[Supplied entries Boundary: Start]

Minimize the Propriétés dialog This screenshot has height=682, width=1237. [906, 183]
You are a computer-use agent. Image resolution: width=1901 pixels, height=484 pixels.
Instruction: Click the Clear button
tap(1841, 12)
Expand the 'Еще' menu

[Supplied entries Boundary: End]
[Supplied entries Boundary: Start]

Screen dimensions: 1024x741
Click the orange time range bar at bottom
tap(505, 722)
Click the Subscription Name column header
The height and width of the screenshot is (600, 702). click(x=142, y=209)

[Supplied entries Boundary: End]
[Supplied entries Boundary: Start]

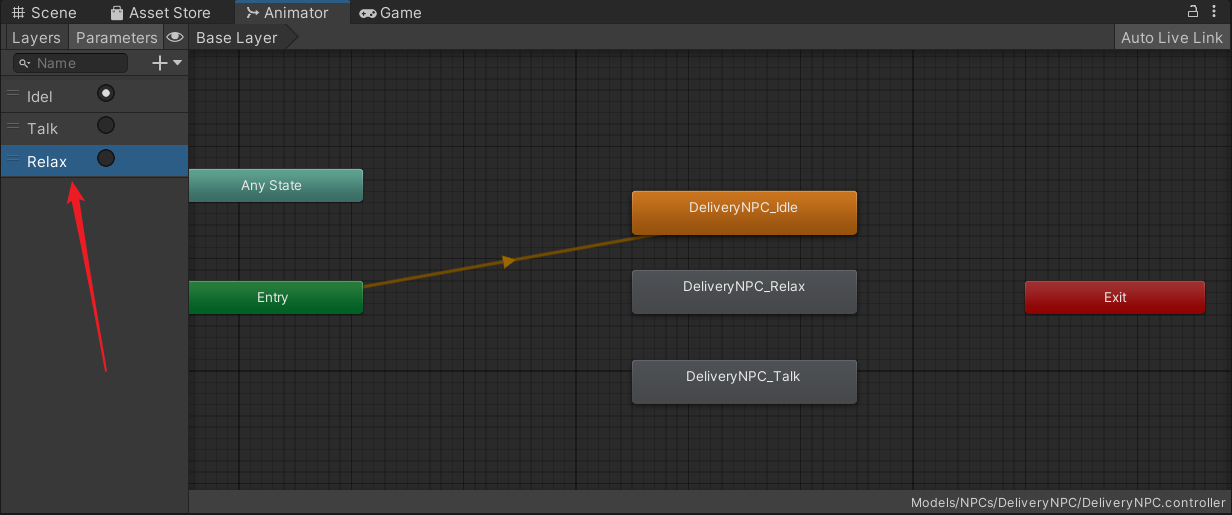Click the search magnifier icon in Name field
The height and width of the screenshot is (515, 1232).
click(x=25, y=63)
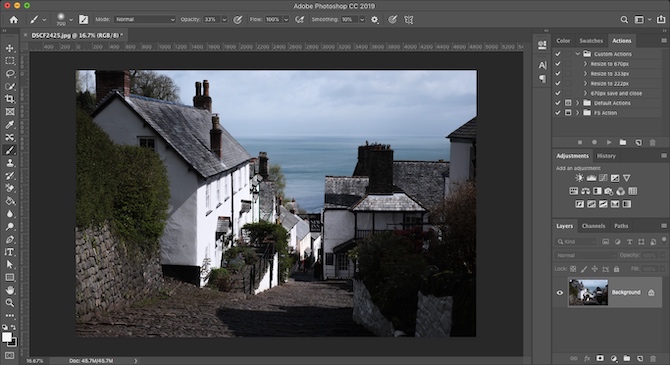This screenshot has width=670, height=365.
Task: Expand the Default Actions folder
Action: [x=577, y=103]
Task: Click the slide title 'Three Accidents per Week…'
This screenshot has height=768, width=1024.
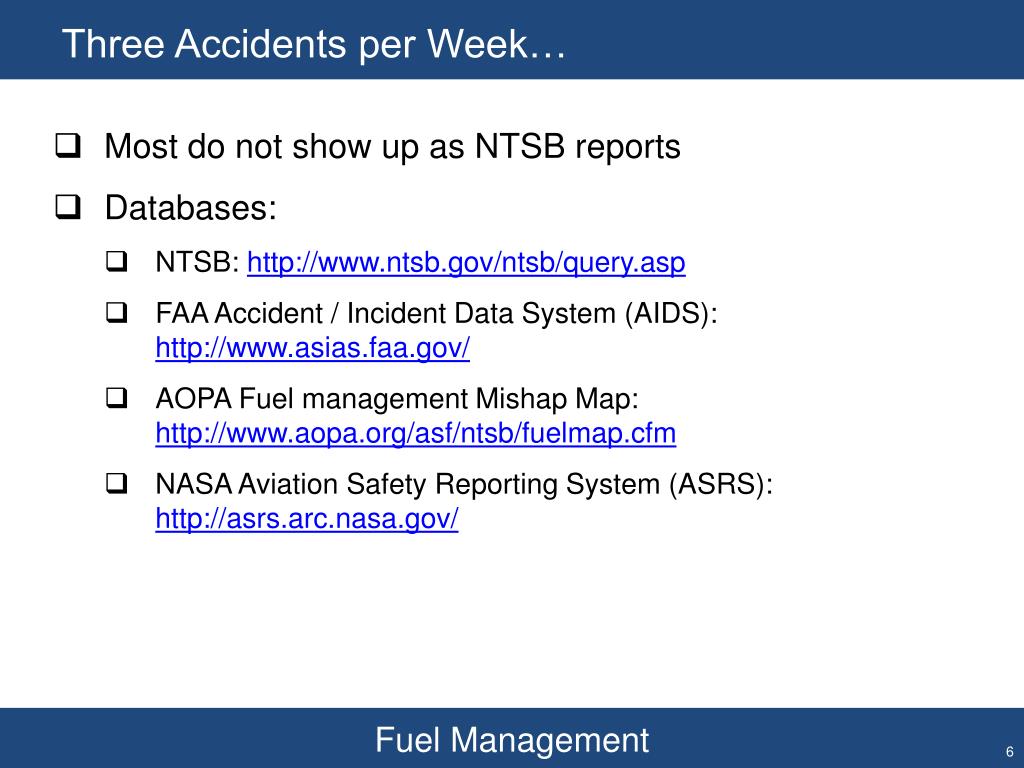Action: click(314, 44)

[Supplied entries Boundary: End]

• What is needed
Would you retype exactly the lines above, from the line with "Instruction: Click the Clear button" to the line with "Expand the 'Еще' menu", with both end lines kept and nothing more?

• The completed task
Instruction: Click the Clear button
tap(1841, 12)
Expand the 'Еще' menu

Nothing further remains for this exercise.